You have partially applied add. This is related to currying.
In some languages that support partial application, functions are curried by default. you might be able write code like:
increment = add(1)
println(increment(2))
# => 3
A curried function allows you to partially apply that function directly. Java doesn't support that kind of thing without extra machinery.
EDIT:
In Java 8, with lambdas and java.util.function, you can define a curry function.
import java.util.function.Function;
public class Example {
public static <T, U, R> Function<T, Function<U, R>> curry(BiFunction<T, U, R> f) {
return t -> u -> f.apply(t, u);
}
public static int add(int x, int y) {
return x + y;
}
public static void main(String[] args) {
Function<Integer, Function<Integer, Integer>> curriedAdd = curry(Example::add);
// or
// BiFunction<Integer, Integer, Integer> add = (x, y) -> x + y;
// curriedAdd = curry(add);
Function<Integer, Integer> increment = curriedAdd.apply(1);
System.out.println(increment.apply(4));
}
}
EDIT #2: I was wrong! I've corrected/modified my answer. As sepp2k pointed out this is only partial function application. The two concepts are related and often confused. In my defense there's a section on the currying Wikipedia page about the mixup.
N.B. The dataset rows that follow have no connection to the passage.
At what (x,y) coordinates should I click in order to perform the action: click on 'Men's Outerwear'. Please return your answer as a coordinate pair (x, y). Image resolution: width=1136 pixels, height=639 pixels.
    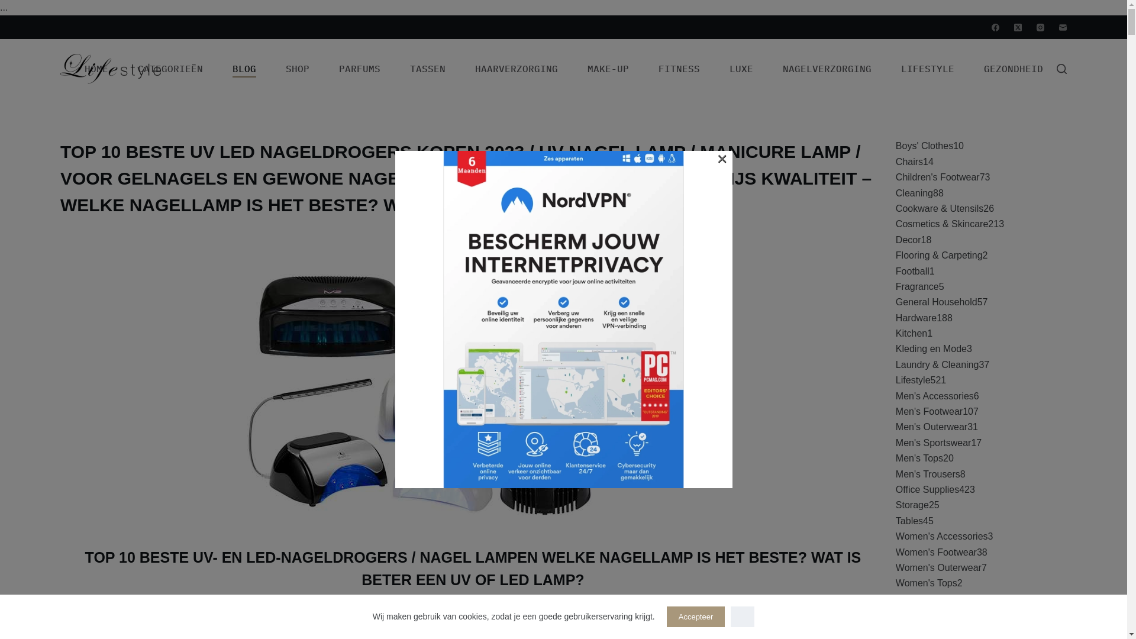
    Looking at the image, I should click on (930, 426).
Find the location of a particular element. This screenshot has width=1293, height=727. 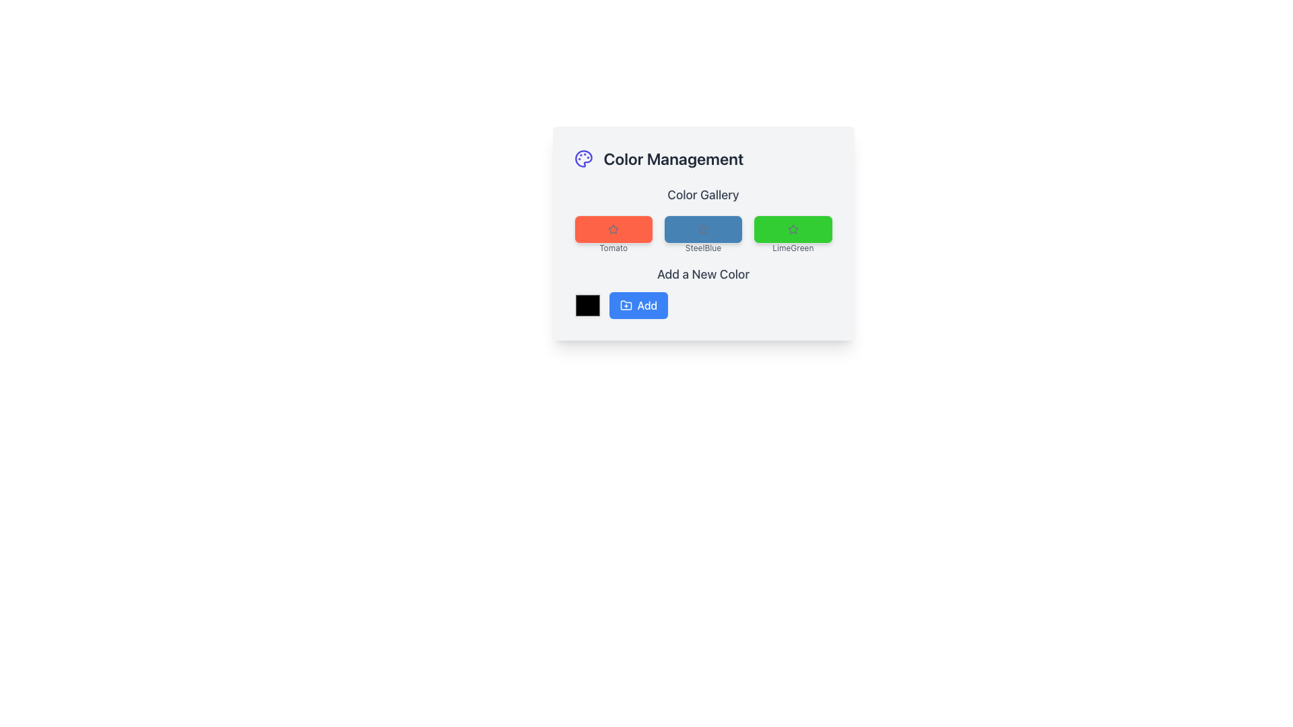

text label 'LimeGreen' that is styled in a light gray font and positioned directly beneath the green rectangle in the 'Color Gallery' section is located at coordinates (793, 249).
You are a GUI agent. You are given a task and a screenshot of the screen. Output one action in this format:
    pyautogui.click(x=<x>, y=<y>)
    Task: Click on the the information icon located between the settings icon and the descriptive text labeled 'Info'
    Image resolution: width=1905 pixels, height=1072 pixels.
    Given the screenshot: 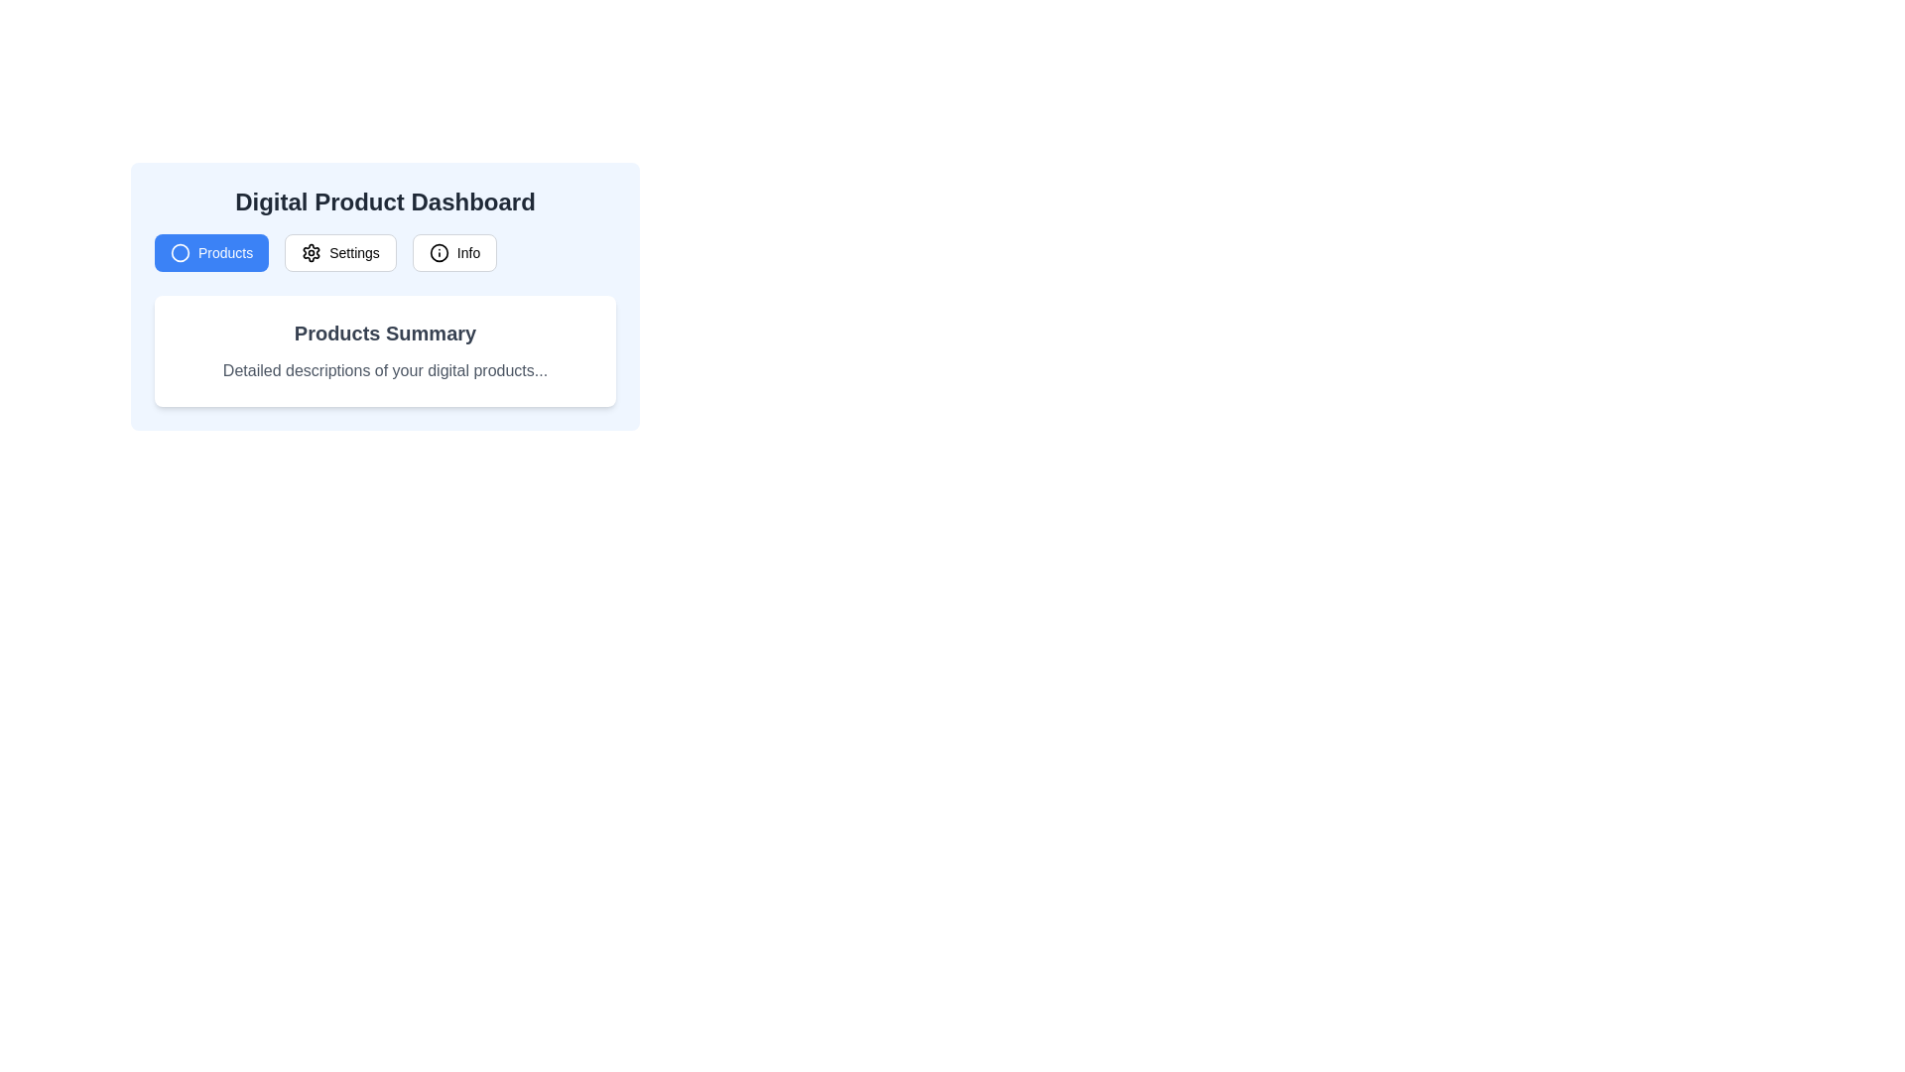 What is the action you would take?
    pyautogui.click(x=438, y=251)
increment is not the result of currying add - it's the result of partially applying add. The result of currying add would be a function that can be called as curriedAdd(arg1)(arg2).
curry method should instead be declared as a BiFunction<? super T, ? super U, ? extends R>.No, you just call it. You need to pass function as argument, and return partial evaluation of that function to call it currying.